One of the most common grammar problems that writers have is proper comma usage. Even though, the rules are fairly simple the best of the best can still get tripped up on comma usage. I found this great video that easily sums up the main comma rules in about 6 minutes. Instead of pouring over grammar books, take an occasional break from your writing and brush up on your comma usage while enjoying a video.
- Use a comma when two independent clauses (clause that can stand by itself) are linked by a conjunction (for, and, nor, but, or, yet, so).
- Use a comma to separate a list of three or more items.
- Use a comma when using two or more adjectives to describe someone or something.
- Use a comma when a dependent clause comes before an independent clause.
- Use commas when giving extra information in the middle of a sentence, which is called an adjective clause.
- Use a comma before a direct quote.
- Use a comma before and after a name to get someone’s attention.
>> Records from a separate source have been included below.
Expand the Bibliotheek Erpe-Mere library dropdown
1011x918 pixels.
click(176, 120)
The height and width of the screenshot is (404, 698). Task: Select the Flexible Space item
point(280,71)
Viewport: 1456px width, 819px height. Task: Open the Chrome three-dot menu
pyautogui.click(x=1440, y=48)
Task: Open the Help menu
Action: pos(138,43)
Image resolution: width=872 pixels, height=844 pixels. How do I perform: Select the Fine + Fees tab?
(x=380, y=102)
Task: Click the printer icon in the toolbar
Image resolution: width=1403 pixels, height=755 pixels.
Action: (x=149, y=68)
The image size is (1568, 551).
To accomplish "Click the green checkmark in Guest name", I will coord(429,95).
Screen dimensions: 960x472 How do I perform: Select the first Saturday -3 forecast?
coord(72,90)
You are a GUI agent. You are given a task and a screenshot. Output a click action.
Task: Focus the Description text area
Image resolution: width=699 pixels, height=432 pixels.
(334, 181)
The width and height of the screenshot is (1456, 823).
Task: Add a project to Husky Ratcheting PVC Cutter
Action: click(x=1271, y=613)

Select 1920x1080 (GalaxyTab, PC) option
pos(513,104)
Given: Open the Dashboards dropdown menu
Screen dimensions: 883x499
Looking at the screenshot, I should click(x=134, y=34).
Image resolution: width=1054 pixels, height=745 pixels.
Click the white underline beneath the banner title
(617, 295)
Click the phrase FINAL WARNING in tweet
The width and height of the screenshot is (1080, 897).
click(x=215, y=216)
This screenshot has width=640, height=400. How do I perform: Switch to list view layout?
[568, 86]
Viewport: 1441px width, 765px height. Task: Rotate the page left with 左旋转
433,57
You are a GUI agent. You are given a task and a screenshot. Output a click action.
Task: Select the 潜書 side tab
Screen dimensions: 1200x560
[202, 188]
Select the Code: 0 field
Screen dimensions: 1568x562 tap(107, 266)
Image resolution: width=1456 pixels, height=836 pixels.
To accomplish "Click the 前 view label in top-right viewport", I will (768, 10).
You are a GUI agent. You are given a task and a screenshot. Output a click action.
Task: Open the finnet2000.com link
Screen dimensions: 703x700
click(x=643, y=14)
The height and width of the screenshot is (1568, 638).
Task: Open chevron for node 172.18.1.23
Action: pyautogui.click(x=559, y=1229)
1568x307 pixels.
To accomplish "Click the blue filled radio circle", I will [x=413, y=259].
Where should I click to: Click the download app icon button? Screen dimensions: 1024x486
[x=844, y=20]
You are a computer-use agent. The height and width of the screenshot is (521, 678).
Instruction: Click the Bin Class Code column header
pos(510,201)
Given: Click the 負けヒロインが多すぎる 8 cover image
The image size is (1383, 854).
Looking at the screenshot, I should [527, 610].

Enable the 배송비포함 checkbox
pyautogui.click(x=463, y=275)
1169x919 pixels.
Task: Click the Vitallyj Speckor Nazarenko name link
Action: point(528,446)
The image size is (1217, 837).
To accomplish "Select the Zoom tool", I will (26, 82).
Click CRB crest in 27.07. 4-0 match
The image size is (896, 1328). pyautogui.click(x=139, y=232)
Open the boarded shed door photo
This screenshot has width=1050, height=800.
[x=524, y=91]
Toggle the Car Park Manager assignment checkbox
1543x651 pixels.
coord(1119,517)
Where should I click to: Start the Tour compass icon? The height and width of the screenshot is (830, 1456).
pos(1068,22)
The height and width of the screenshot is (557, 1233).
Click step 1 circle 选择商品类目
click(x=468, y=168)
- Use a comma when using a transition word (therefore, consequently).
You would think after all of those years of Saturday morning School House Rock we would all have these rules down, yet they seem to trip up the best of us.
If any of you have ever done any writing for online services, such as Textbroker you know they can be very strict when it comes to commas. In fact, instead of being frustrated and thinking some editor wouldn’t know good writing if it bit them, it just might be better to learn the rules and go with it. Here is an informative comma article by a Textbroker editor.
Also if you would like a larger list of transition word, which apply to rule number 8, here is a comprehensive list.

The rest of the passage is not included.